> [Input data]
※ ※ ※

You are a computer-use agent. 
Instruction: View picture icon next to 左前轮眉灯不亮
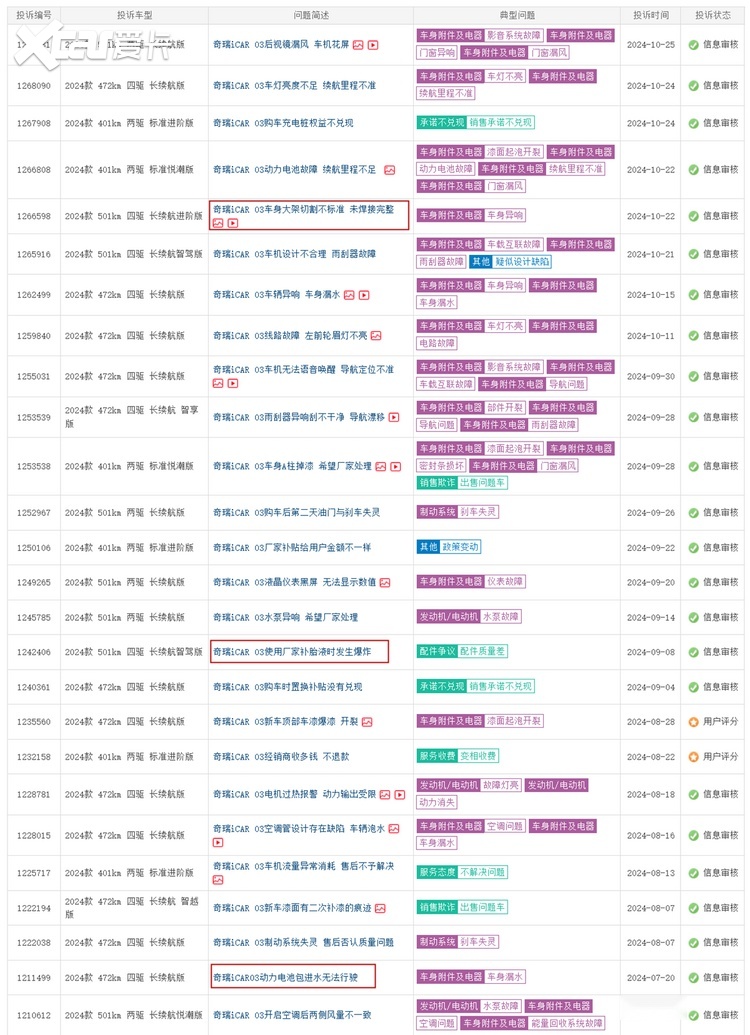pyautogui.click(x=376, y=336)
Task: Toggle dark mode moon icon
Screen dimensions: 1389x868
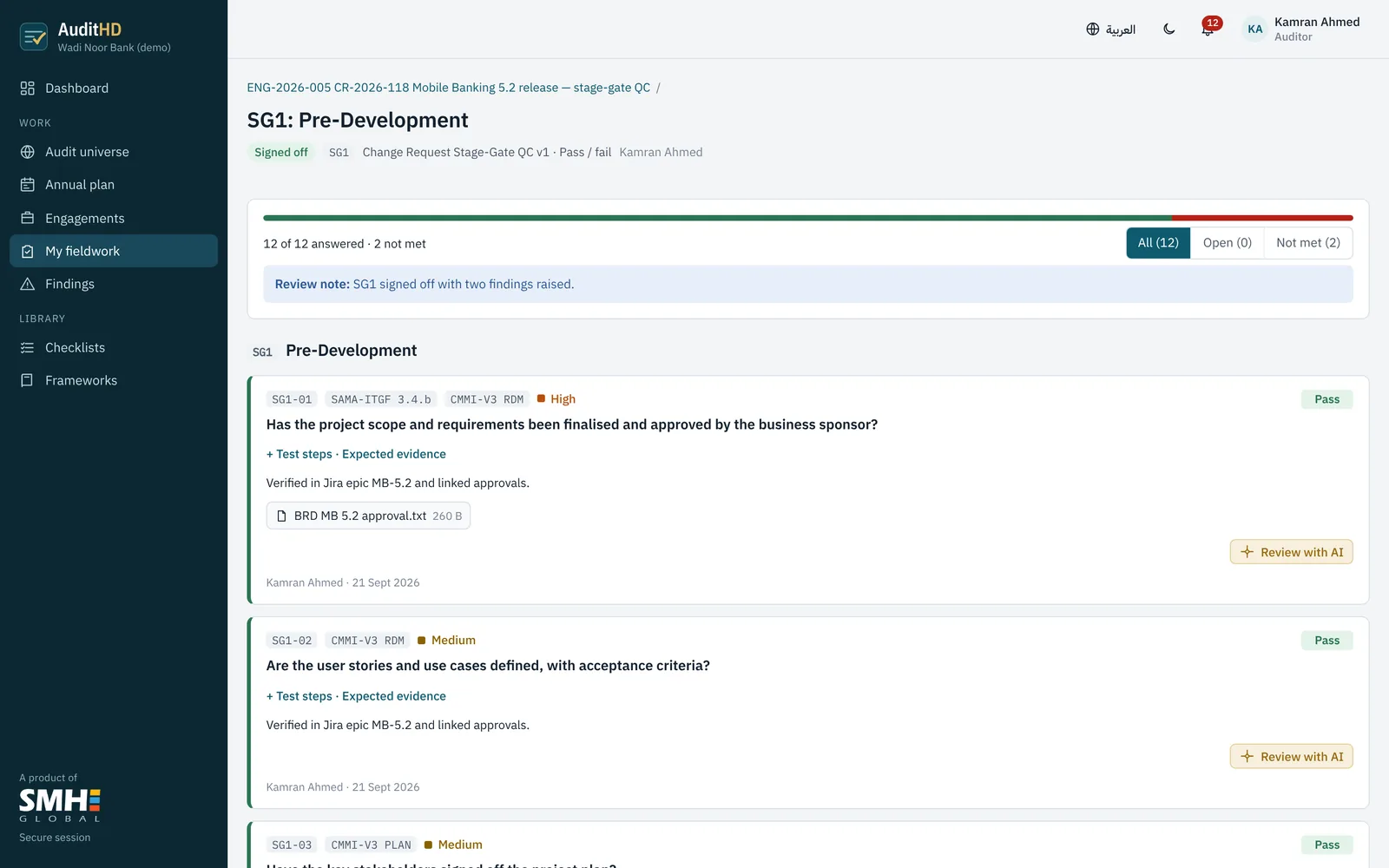Action: [1169, 30]
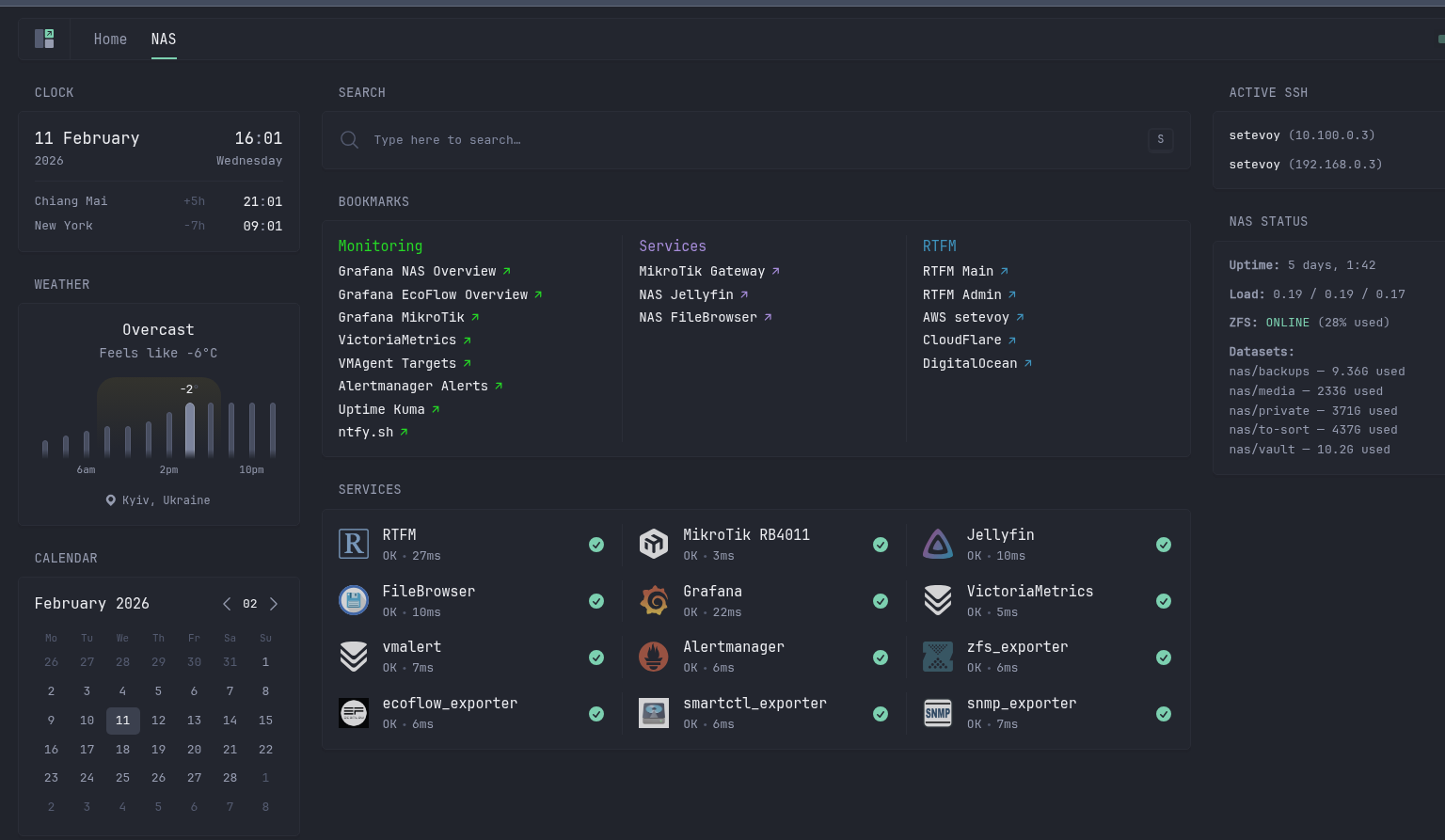Click the highlighted weather bar showing -2

coord(190,430)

※ ※ ※

> [Exercise]
Only the text of the records belongs in the answer, printed exactly and without pictures.

> [Answer]
You are a computer-use agent. 
Instruction: View picture icon next to 左前轮眉灯不亮
pyautogui.click(x=376, y=336)
Task: Toggle dark mode moon icon
Screen dimensions: 1389x868
Action: [1169, 30]
Click the highlighted weather bar showing -2

coord(190,430)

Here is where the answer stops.